Three connected issues with how instances came up + got reported as
healthy when their secret backend was unreachable. The motivating
case: gitea-mcp-server starts when mcpd can't read the
gitea-creds secret from OpenBao, runs with an empty
GITEA_ACCESS_TOKEN, replies fine to tools/list (so liveness passes),
but every authed call fails with "token is required" — and
`mcpctl get instances` cheerfully reports the instance as healthy.
## What changed
### 1. Env resolution failures are now fatal for the start attempt
`src/mcpd/src/services/instance.service.ts`
The previous behaviour swallowed `resolveServerEnv` failures and let
the container start anyway with whatever env survived ("non-fatal —
container may still work if env vars are optional"). That's the bug:
the gitea container started with no token, ran for weeks, and was
reported healthy.
The catch now calls `markInstanceError(instance, "secret resolution
failed: <reason>")` and returns. Optional/missing env vars should be
modelled as `value: ""` entries on the server, not as silent
secret-resolution failures.
### 2. ERROR instances retry with backoff, not blind churn
Adds Kubernetes-style escalation: 30 s × 5 attempts, then 5 min
pauses thereafter. Retry state lives on `McpInstance.metadata` (no
schema migration) — `attemptCount`, `lastAttemptAt`, `nextRetryAt`,
`error`.
The reconciler no longer tears down ERROR instances and creates
fresh replacements (which would reset attemptCount and effectively
loop at 30 s forever). Instead:
- ERROR rows whose `nextRetryAt` is in the future are LEFT ALONE
and counted against the replica budget — preventing tight create-
fail-create churn while a previous attempt is in its backoff window.
- ERROR rows whose `nextRetryAt` has elapsed are retried IN-PLACE
via a new `retryInstance` method, which preserves attemptCount on
the same row so the schedule actually escalates.
The work has been factored into `startOne` (creates + initial attempt)
+ `attemptStart` (env + container) + `retryInstance` (re-attempt the
same row) + `markInstanceError` (write retry metadata).
### 3. STDIO readiness probe goes through mcpProxyService
`src/mcpd/src/services/health-probe.service.ts`
The legacy `probeStdio` (a `docker exec node -e '... spawn(packageName)
...'` invocation) only worked for packageName-based servers. Image-
based STDIO servers like gitea-mcp-server fell through with "No
packageName or command for STDIO server" and were reported unhealthy
for the WRONG reason — they have no packageName because they are an
image, not because anything's wrong.
New `probeReadinessViaProxy`: sends `tools/call` through the live
running container via `mcpProxyService.execute`. Same code path as
production traffic, so probe failures match real failures. Picks up:
- JSON-RPC errors (e.g. "token is required" when env is empty).

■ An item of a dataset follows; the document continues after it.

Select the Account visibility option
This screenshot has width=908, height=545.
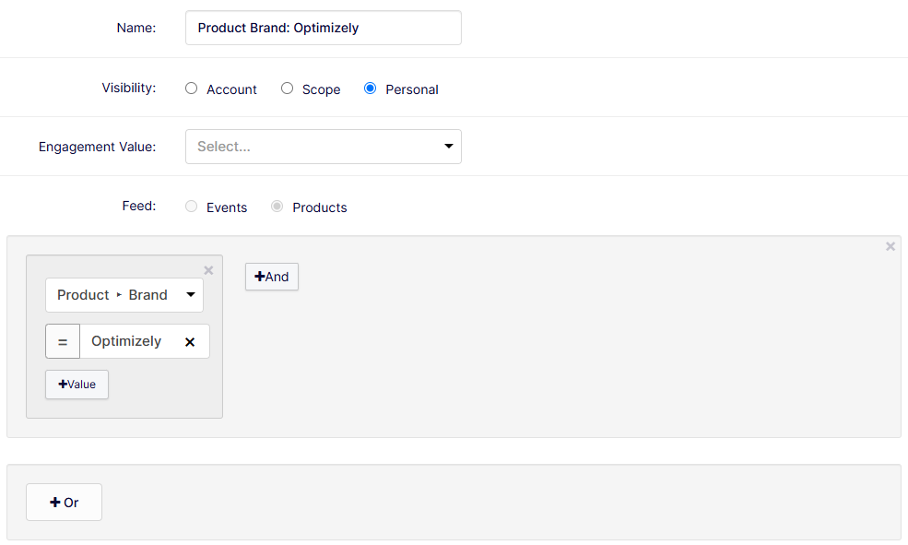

- Tool-level errors expressed as `result.isError: true`.
- Connection failures wrapped as exceptions.
- Hard timeouts via the deadline race.
After this PR, configuring `gitea` with
`healthCheck: { tool: get_me, intervalSeconds: 60 }` makes
`mcpctl get instances` report it as `unhealthy` whenever the auth
token is missing or wrong — which is honest.

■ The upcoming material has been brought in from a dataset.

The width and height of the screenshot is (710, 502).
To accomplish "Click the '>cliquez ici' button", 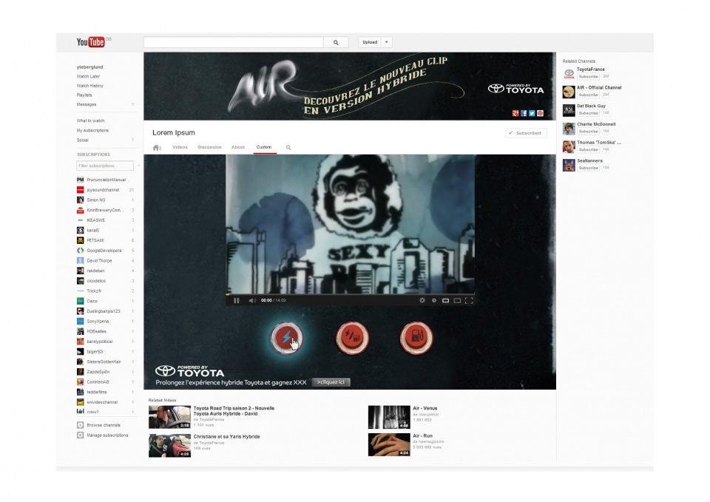I will pyautogui.click(x=331, y=382).
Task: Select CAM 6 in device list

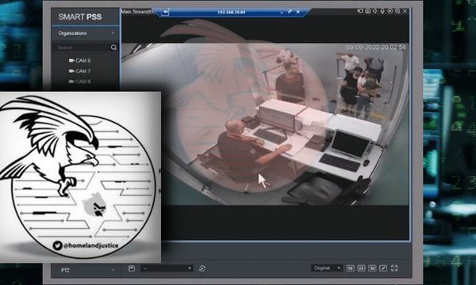Action: pyautogui.click(x=79, y=61)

The dead `probeStdio` (~120 LOC) is removed; HTTP/SSE bespoke probe
paths are kept for now (they work and the diff stays minimal).
## Tests
`src/mcpd/tests/instance-service.test.ts`:
- Replaces "cleans up ERROR instances and creates replacements" with
"retries ERROR instances in-place when their backoff has elapsed".
- Adds "leaves ERROR instances alone while their nextRetryAt is in
the future" and "escalates the backoff: attemptCount + nextRetryAt
persist on retry failures".
`src/mcpd/tests/services/health-probe.test.ts`:
- Swaps STDIO probe mocks from `orchestrator.execInContainer` →
`mcpProxyService.execute`.
- Adds "marks unhealthy when proxy returns a JSON-RPC error
(e.g. broken-secret auth failure)" — explicitly the gitea case.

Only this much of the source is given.